The World News As Only The Weekly Can Give It
Yesterday A- called me at work. I love him dearly but about the only time he calls me at work is when he needs me to buy something.
Sure enough:
"Daddy, don't forget to get me a 9-volt battery on the way home. And could you also bring me a news magazine?"
"Like Time or Newsweek?"
"Whatever. We're doing an impromptu in speech tomorrow and it has to be about something from a weekly news magazine."

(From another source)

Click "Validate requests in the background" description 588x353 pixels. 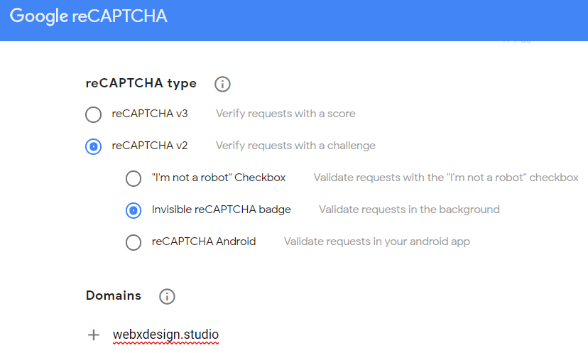click(409, 210)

Later in the checkout line with the requested battery and Newsweek, I noticed there in front of me a news magazine of a different sort: Weekly World News. Of course! That's the perfect news magazine for A- to talk about in speech class. It even has the words "weekly" and "news" right there in its name! What more could he want?
When I got it home, he said he probably could use it for the basis of his speech. Looking through this latest edition, we found the obligatory "Bat Boy" story. This time we learn Bat Boy helped lead US Troops in Iraq to Saddam's hole-in-the-ground hiding place. There were also stories about a famed musicologist who ranks Britney Spears with Bach, Brahms, and Beethoven as a great musician; "secret" news from NASA that the space agency is exploring the outer reaches of our galaxy using the out of body experiences of Earth-based "mind-o-nauts"; and (our favorite) a report about a restaurant in Tokyo serving mermaid sushi.

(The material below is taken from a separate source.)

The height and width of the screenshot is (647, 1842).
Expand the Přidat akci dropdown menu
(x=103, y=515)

He asked me what everyone always wonders: Do people really believe the stories in the Weekly World News? I told him that, obviously, the "Bat Boy" story was a little too farfetched to be true but Britney Spears... she's one damn fine musician. And mermaid sushi probably tastes a lot like chicken.
K-
ROFLMAO!!! I always get a kick out of reading the headlines in those tabloids. I can't imagine how they can take themselves seriously!
Except... well, you know how the Men in Black get their information. Do you suppose...??